Screenshot grounding data
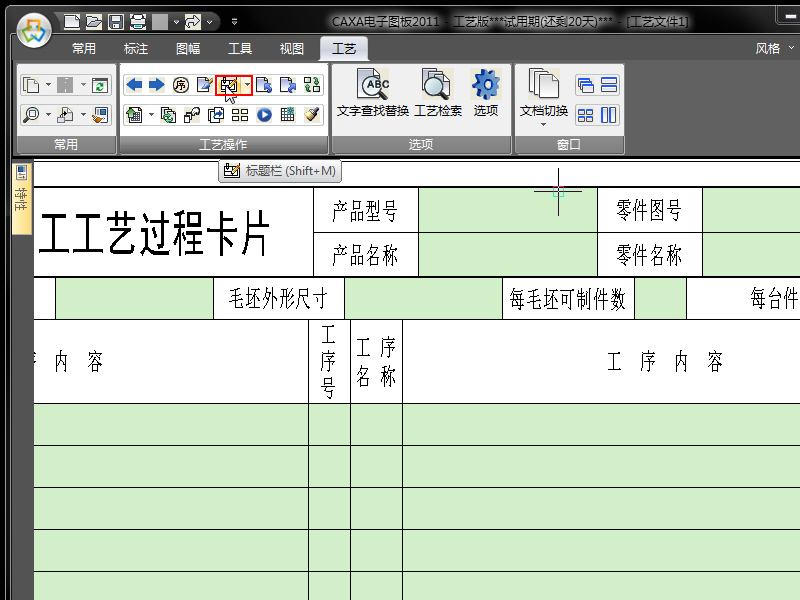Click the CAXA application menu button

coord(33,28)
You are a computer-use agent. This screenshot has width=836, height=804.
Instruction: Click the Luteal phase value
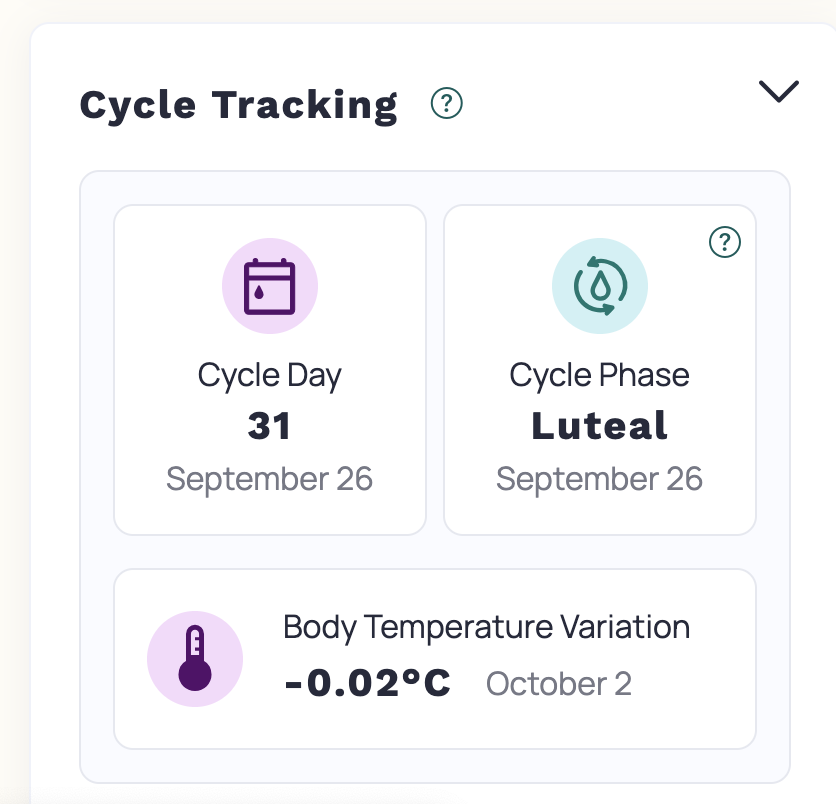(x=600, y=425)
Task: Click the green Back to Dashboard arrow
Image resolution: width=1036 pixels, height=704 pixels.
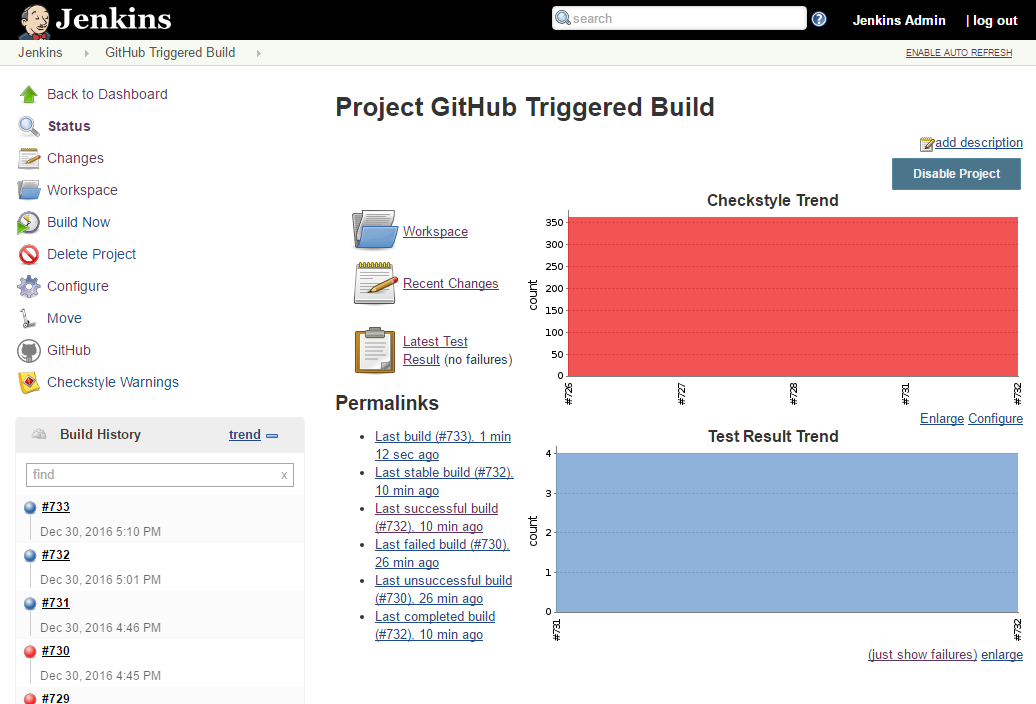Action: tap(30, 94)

= Exercise objective =
Return verbatim every line from the one holding "Image resolution: width=1036" to the end of the records above. Do not copy the pictures.

= Task result =
Image resolution: width=1036 pixels, height=704 pixels.
Action: tap(30, 94)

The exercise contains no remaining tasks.